Stored records:
--------------------------------
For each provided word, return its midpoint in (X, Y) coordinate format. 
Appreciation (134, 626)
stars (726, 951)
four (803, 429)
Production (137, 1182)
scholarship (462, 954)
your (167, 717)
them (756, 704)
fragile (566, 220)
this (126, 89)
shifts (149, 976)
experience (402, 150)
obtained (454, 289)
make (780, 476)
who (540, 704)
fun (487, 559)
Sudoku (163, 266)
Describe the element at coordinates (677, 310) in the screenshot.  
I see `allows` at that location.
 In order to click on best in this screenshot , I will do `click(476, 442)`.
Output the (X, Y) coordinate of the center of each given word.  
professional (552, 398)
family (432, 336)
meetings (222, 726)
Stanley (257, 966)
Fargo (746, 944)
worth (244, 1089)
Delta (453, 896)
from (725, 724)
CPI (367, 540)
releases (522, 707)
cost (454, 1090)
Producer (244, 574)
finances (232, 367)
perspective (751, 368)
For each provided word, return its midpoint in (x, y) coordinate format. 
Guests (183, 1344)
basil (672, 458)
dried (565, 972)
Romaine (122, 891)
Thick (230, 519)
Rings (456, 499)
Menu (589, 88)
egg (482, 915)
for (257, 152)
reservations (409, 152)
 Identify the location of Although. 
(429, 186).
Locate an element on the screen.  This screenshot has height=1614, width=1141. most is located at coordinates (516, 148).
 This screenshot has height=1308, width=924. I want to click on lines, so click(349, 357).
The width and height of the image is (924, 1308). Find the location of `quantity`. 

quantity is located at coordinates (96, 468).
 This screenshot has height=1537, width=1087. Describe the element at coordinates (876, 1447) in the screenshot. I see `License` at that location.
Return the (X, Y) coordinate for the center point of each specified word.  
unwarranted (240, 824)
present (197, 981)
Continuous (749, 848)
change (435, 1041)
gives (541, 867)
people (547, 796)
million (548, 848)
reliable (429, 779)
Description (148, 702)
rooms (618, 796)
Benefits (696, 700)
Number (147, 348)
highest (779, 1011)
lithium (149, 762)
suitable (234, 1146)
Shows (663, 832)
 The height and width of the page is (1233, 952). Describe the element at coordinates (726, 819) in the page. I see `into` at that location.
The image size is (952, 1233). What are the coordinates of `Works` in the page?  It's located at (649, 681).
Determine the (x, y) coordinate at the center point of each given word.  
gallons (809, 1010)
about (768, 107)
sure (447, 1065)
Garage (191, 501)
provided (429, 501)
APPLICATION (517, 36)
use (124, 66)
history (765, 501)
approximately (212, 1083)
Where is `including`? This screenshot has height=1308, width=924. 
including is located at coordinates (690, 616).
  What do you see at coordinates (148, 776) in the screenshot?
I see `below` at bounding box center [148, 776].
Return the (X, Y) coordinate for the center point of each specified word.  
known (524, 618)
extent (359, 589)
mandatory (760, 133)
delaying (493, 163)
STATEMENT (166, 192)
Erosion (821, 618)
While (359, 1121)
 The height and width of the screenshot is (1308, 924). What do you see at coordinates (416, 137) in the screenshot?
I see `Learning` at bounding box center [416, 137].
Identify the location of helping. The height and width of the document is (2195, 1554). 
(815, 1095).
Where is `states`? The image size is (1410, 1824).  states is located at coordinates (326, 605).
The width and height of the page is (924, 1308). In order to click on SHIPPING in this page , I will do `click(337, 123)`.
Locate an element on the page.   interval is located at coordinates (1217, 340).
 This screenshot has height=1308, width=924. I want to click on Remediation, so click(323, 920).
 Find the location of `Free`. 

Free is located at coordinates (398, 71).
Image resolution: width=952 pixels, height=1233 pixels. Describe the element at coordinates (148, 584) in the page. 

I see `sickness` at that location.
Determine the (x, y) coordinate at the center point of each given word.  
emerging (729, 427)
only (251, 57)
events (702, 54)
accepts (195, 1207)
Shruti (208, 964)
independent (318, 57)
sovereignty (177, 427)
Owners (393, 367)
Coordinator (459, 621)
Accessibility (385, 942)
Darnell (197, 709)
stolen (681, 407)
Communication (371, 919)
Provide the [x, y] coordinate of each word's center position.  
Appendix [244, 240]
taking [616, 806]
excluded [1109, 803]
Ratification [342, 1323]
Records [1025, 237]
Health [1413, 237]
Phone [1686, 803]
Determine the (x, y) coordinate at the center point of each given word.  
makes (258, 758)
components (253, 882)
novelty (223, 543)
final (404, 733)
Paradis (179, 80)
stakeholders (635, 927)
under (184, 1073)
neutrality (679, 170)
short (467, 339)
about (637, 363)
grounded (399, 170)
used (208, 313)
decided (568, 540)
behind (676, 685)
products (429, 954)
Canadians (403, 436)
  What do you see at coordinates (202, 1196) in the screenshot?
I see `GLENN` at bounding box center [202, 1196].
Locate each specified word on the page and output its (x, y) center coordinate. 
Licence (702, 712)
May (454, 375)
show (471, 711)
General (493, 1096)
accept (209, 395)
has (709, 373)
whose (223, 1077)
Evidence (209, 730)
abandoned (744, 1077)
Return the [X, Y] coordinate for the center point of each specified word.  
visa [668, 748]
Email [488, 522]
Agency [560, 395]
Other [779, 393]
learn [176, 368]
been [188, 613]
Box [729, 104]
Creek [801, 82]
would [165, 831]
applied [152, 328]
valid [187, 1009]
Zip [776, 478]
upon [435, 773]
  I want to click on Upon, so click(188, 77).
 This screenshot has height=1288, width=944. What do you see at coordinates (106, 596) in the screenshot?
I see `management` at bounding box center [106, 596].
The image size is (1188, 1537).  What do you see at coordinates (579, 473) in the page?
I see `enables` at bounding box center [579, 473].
--------------------------------
Goal of the exercise:
Copy the entries above word for word, starting at the line that contains "your (167, 717)" and ending at the line that contains "perspective (751, 368)".

Task solution:
your (167, 717)
them (756, 704)
fragile (566, 220)
this (126, 89)
shifts (149, 976)
experience (402, 150)
obtained (454, 289)
make (780, 476)
who (540, 704)
fun (487, 559)
Sudoku (163, 266)
Describe the element at coordinates (677, 310) in the screenshot.  
I see `allows` at that location.
 In order to click on best in this screenshot , I will do `click(476, 442)`.
Output the (X, Y) coordinate of the center of each given word.  
professional (552, 398)
family (432, 336)
meetings (222, 726)
Stanley (257, 966)
Fargo (746, 944)
worth (244, 1089)
Delta (453, 896)
from (725, 724)
CPI (367, 540)
releases (522, 707)
cost (454, 1090)
Producer (244, 574)
finances (232, 367)
perspective (751, 368)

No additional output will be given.